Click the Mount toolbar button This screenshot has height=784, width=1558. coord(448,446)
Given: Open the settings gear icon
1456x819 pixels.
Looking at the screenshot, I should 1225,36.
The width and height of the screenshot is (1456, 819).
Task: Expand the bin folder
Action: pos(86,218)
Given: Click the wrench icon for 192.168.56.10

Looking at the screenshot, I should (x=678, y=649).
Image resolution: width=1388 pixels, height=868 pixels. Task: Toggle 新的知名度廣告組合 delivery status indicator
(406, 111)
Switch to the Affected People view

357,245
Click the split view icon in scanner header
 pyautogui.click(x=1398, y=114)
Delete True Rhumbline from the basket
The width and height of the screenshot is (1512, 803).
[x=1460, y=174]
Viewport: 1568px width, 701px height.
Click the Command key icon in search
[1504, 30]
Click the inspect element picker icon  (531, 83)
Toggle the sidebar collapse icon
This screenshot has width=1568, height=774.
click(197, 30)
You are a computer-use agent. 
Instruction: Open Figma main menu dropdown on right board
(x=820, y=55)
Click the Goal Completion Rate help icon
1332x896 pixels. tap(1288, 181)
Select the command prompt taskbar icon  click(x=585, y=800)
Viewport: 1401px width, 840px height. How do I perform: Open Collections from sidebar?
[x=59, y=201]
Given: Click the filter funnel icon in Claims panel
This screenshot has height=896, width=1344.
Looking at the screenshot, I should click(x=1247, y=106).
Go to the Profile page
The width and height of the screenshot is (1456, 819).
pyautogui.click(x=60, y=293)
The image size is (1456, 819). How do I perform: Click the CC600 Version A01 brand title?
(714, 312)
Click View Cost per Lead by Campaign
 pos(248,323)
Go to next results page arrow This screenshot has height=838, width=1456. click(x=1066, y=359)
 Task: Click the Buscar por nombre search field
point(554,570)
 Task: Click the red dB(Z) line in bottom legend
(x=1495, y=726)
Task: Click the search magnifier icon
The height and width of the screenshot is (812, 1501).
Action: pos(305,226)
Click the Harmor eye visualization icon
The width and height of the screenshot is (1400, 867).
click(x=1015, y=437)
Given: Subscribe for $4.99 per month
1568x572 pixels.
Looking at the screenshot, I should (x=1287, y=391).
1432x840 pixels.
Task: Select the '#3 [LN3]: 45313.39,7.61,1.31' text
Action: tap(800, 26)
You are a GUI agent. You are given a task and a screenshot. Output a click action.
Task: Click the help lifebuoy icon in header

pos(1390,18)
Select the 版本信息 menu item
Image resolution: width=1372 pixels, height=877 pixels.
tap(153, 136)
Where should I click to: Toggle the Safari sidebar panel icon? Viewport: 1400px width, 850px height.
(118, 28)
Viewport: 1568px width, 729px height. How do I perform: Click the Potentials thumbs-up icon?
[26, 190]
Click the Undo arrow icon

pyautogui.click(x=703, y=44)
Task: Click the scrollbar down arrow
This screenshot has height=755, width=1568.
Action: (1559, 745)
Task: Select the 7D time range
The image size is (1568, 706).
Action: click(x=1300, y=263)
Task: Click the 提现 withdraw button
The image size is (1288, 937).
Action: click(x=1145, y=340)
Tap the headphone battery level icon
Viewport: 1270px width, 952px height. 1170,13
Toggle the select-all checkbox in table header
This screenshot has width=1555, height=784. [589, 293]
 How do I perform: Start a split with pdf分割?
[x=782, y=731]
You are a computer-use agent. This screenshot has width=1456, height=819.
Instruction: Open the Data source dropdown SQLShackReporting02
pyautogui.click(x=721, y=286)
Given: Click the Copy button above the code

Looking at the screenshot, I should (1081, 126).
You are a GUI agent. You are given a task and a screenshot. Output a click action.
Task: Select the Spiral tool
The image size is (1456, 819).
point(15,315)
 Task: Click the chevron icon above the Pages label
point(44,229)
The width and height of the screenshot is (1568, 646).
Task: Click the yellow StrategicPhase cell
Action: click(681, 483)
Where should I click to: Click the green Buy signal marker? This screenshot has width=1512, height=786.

→ **What you are asked to do**:
Find every line in the records above that holds the word "agent", and copy each one.

→ **Exercise response**:
You are a computer-use agent. 
You are a GUI agent. You are given a task and a screenshot. Output a click action.
You are a computer-use agent. This screenshot has width=1456, height=819.
You are a GUI agent. You are given a task and a screenshot. Output a click action.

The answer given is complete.